The point is - B-only immunity (T-independent) is quite limited and the majority of what we are doing with vaccines is targeted to both B and T cells. Even live virus vaccines are often given via the mucosa where there is a relative overabundance of naive B cells compared to IM or IV administration. One without the other doesnt happen very often.
(this may be getting convoluted but it is because I am editing a lot.... sorry)
So Live virus: can directly activate CD8 T cells via presentation by infected APCs. Also there will be cell death and phagocytosis an presentation to CD4 cells as well as incidental activation of B cells in lymphoid tissue. I dont think calling this "mainly T cell" is appropriate.

As for purified protein from pathogens - phagocytic APCs will cross present on MHC-I to CD8 cells, so even here we get an incidental B cell response by simply coming into contact with free Ag in the serum. We get a CD4 T cell response by APCs and we also get a CD8 T cell response by cross presentation.


Go to your clinical vignettes: How effective are vaccines in patients with Hyper IgM? What are the typical treatments? Not vaccination, but antibiotics and Ig replacement therapy. This is only due to defective T cell activity

 

[facetguy]

http://www.kiwimagonline.com/2012/0...ety-of-vaccines-the-third-rail-of-pediatrics/

Pediatrician's view on firing patients. I think his approach is a good one.

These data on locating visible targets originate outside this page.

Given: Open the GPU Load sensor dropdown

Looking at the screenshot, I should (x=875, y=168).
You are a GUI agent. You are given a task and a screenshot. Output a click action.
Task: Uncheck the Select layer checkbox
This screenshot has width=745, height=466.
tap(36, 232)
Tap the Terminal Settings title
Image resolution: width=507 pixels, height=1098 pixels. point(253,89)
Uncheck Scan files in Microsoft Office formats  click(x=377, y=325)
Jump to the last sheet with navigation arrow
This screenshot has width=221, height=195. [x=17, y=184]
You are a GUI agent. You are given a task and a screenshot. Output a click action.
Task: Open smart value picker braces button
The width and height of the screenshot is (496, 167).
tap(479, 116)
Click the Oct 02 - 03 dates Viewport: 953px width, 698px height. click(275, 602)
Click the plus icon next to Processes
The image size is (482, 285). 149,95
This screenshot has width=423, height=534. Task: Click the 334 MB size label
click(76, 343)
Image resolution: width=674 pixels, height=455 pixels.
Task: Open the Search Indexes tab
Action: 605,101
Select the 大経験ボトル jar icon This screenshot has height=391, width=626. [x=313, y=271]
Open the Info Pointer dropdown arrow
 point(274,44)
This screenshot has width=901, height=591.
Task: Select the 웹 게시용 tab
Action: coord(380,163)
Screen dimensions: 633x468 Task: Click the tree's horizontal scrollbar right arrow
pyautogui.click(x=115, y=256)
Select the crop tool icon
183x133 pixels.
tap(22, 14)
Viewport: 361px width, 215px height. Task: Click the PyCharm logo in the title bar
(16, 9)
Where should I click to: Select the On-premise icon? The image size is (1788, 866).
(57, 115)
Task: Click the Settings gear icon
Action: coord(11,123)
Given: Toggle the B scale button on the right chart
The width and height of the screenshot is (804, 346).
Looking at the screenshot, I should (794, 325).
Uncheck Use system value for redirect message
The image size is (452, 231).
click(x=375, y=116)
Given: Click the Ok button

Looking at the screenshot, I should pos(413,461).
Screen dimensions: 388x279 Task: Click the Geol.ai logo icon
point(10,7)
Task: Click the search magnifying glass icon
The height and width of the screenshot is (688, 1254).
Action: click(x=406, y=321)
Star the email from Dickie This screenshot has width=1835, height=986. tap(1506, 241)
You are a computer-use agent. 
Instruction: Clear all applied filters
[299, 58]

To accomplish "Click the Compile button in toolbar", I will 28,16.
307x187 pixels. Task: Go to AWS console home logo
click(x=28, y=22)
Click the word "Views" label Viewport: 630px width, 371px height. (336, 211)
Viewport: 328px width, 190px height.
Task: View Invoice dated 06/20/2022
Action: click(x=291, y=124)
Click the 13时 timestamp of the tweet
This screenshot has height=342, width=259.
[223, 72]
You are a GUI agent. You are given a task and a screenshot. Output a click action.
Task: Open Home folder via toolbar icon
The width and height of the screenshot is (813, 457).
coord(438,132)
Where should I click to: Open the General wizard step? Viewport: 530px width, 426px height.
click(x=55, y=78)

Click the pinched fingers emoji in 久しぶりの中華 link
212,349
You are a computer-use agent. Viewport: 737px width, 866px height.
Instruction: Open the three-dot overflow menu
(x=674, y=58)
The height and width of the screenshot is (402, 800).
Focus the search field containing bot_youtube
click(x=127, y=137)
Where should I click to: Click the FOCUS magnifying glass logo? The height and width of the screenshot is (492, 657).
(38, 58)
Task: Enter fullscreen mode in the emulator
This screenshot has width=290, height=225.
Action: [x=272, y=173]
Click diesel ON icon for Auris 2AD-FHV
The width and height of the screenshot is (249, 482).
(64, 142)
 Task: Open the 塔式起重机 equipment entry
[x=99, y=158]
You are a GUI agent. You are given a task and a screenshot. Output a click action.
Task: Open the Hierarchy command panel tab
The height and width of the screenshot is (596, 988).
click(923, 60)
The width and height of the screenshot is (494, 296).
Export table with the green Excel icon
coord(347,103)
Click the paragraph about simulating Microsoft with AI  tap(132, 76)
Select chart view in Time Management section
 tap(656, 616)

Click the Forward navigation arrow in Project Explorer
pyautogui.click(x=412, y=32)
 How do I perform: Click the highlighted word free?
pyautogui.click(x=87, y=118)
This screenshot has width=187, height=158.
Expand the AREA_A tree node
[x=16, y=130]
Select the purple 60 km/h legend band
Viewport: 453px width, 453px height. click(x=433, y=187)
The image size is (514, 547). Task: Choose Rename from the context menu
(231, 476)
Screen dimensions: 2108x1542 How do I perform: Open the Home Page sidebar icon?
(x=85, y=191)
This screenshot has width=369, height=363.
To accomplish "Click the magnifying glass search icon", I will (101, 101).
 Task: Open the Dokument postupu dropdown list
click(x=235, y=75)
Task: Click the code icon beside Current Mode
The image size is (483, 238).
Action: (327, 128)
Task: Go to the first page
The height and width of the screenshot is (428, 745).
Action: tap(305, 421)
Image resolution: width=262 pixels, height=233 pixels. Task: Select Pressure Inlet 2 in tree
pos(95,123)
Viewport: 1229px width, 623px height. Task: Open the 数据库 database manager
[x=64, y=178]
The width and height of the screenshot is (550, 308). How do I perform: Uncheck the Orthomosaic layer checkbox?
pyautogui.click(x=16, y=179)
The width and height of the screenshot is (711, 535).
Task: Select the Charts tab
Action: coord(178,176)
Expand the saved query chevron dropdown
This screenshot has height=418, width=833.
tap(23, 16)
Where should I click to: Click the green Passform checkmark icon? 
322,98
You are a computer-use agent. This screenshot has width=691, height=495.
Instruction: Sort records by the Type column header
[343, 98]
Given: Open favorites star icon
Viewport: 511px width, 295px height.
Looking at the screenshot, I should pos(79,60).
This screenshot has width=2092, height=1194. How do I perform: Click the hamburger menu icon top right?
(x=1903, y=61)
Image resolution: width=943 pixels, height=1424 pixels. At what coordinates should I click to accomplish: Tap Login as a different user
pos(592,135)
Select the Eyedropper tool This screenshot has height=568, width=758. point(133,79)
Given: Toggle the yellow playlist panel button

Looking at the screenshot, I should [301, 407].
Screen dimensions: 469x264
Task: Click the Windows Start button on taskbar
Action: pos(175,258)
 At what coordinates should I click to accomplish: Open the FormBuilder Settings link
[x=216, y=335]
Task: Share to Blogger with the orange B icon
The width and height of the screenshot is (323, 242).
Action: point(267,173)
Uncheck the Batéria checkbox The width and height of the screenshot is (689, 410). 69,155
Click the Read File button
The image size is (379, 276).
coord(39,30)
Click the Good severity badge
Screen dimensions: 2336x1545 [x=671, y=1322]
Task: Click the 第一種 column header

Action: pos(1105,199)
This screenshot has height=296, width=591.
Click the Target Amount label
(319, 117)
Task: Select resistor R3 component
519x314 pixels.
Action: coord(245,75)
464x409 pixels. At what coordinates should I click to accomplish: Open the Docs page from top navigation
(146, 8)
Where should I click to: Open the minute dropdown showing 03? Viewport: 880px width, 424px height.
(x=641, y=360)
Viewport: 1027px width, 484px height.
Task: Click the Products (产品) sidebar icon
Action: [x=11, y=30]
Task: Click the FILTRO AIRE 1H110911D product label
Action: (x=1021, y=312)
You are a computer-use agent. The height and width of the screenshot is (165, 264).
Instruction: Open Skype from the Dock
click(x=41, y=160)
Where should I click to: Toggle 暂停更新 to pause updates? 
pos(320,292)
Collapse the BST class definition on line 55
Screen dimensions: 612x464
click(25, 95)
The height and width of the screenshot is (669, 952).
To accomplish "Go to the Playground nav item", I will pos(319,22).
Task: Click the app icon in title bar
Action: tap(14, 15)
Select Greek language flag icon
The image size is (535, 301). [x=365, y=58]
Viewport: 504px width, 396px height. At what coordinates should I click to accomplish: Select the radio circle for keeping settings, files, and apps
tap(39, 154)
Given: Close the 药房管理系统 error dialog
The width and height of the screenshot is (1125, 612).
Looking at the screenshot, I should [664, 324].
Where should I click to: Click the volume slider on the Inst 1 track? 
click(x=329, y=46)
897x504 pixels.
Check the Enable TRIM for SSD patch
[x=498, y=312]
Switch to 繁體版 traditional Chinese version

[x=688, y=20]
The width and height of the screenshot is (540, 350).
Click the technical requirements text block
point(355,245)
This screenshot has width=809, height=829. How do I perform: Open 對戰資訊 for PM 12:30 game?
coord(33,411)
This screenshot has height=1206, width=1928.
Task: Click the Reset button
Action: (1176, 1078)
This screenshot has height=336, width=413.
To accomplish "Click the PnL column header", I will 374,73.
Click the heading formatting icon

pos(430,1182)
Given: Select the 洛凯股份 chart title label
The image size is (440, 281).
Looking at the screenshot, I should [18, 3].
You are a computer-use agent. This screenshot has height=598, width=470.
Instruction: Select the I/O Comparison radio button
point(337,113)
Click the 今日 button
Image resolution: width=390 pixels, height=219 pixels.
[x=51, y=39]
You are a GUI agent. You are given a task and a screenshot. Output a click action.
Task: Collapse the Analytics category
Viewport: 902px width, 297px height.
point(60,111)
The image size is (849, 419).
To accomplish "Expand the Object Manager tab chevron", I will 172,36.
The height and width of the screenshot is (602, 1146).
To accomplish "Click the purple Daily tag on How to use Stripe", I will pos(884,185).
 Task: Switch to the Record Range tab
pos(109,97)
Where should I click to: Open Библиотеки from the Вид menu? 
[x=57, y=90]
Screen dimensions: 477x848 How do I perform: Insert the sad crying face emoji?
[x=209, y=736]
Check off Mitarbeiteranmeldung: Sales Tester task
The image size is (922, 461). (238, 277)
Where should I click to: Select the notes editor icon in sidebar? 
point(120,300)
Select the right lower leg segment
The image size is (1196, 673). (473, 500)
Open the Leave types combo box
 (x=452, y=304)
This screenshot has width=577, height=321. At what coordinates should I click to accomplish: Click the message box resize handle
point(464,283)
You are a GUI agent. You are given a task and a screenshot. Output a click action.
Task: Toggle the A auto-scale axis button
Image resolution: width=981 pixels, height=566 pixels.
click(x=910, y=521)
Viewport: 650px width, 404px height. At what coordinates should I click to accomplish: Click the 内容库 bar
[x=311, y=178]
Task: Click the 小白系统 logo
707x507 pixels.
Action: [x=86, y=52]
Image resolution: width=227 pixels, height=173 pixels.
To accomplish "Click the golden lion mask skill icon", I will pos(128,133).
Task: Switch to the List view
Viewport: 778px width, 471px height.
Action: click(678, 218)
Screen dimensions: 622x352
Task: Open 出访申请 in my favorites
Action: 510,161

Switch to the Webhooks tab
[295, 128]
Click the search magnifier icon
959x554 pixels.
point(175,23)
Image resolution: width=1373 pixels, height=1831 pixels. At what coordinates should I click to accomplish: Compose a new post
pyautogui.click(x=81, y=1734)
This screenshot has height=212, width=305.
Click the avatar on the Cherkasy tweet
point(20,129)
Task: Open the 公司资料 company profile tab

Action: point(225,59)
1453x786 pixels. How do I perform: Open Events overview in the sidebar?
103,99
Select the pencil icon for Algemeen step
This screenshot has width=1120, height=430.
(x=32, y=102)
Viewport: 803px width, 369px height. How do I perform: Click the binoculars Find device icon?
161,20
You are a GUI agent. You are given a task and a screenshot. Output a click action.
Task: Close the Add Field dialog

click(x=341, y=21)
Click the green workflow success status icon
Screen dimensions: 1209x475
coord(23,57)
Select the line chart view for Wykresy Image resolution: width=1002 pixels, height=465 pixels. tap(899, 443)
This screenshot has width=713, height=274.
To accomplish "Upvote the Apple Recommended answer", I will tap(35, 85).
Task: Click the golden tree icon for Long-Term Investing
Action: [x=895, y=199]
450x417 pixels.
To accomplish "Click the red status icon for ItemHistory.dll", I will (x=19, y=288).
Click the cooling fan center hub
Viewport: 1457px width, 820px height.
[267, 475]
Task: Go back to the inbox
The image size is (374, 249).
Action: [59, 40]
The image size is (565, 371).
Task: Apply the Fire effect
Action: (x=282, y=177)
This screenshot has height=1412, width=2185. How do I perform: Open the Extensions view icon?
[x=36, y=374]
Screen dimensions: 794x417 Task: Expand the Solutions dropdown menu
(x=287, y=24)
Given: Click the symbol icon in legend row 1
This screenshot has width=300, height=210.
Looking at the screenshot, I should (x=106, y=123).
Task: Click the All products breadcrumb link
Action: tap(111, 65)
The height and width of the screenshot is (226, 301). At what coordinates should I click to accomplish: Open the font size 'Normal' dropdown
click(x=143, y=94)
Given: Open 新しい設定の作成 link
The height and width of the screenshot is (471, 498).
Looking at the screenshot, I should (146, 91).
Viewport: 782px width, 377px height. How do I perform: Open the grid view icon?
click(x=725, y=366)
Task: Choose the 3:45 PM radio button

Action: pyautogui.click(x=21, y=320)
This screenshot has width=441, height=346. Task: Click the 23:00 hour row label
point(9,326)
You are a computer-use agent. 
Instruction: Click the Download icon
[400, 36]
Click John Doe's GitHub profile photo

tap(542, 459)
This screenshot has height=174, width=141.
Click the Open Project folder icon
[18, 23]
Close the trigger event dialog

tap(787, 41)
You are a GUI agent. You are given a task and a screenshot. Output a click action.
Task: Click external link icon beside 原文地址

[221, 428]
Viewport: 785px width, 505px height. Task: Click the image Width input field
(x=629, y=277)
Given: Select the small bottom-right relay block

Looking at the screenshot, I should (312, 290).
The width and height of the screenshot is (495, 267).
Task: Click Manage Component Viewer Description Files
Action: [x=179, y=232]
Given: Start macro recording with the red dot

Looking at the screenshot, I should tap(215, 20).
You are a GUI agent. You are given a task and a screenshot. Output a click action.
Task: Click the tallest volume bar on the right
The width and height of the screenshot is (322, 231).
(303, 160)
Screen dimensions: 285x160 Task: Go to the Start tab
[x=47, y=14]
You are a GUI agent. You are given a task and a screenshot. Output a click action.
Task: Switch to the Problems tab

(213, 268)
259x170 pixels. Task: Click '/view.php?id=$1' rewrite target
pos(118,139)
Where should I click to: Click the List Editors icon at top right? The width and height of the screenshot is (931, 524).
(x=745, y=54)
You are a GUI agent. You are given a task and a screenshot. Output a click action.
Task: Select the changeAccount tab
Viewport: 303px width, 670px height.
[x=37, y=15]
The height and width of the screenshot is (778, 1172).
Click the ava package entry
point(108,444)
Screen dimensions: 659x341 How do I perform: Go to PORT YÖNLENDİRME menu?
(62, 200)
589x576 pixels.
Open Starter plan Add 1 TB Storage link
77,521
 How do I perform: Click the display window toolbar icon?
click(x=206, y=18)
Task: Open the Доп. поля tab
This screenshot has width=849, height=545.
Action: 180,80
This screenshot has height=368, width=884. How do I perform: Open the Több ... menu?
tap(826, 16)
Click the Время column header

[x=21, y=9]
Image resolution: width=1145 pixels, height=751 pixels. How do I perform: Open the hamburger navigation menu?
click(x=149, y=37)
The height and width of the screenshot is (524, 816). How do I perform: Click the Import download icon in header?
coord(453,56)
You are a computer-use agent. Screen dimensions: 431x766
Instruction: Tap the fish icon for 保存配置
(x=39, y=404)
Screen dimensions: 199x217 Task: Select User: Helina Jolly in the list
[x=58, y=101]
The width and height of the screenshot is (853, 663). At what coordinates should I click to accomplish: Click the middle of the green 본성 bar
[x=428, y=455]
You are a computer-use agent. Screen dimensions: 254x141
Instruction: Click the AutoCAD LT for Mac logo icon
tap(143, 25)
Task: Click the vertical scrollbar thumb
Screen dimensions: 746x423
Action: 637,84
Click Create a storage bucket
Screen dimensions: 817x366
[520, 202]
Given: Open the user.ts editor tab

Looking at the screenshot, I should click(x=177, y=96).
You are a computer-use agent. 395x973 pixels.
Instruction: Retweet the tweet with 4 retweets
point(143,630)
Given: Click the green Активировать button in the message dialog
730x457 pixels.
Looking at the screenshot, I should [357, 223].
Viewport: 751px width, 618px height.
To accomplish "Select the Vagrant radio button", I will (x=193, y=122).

"Most [parents]—I’d estimate well over 75 percent—decide after our conversations to begin immunizing their children. What would they have done otherwise? Check out of the medical system entirely? That might seem drastic, but I’ve seen this happening more lately. I have seen children who have not been to a pediatrician in years because the parents are afraid they’ll be chastised for their beliefs. Is this what’s best for their children? Talk about throwing the baby out with the bath water."